Go through the listing beneath this task and return every line that carries the string "computer".

Dataset records START

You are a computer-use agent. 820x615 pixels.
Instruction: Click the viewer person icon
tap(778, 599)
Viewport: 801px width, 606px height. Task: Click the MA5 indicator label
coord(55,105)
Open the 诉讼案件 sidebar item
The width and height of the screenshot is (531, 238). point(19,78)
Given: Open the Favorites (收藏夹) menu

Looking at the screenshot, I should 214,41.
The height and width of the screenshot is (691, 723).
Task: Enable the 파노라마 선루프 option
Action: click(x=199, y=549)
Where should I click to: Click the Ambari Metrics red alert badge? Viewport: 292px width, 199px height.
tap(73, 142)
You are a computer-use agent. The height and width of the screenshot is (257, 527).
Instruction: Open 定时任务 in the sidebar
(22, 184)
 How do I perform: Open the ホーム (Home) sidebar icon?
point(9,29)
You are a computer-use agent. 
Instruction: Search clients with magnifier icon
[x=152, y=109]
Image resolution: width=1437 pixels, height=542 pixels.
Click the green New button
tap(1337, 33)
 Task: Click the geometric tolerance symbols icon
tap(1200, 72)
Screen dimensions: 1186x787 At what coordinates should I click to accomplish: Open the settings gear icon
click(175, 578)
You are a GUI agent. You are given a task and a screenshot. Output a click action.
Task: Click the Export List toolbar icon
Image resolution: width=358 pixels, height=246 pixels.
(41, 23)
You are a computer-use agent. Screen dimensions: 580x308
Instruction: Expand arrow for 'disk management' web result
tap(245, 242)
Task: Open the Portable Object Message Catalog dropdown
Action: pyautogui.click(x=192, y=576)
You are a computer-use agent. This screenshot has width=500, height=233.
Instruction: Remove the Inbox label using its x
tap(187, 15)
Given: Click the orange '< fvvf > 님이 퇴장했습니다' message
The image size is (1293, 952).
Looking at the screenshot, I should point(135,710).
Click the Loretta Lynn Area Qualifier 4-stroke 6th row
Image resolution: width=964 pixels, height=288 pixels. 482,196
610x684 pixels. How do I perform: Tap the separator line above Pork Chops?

Dataset records END

(Worked solution)
You are a computer-use agent. 820x615 pixels.
You are a computer-use agent. The height and width of the screenshot is (257, 527).
You are a computer-use agent. 
You are a computer-use agent. Screen dimensions: 580x308
You are a computer-use agent. This screenshot has width=500, height=233.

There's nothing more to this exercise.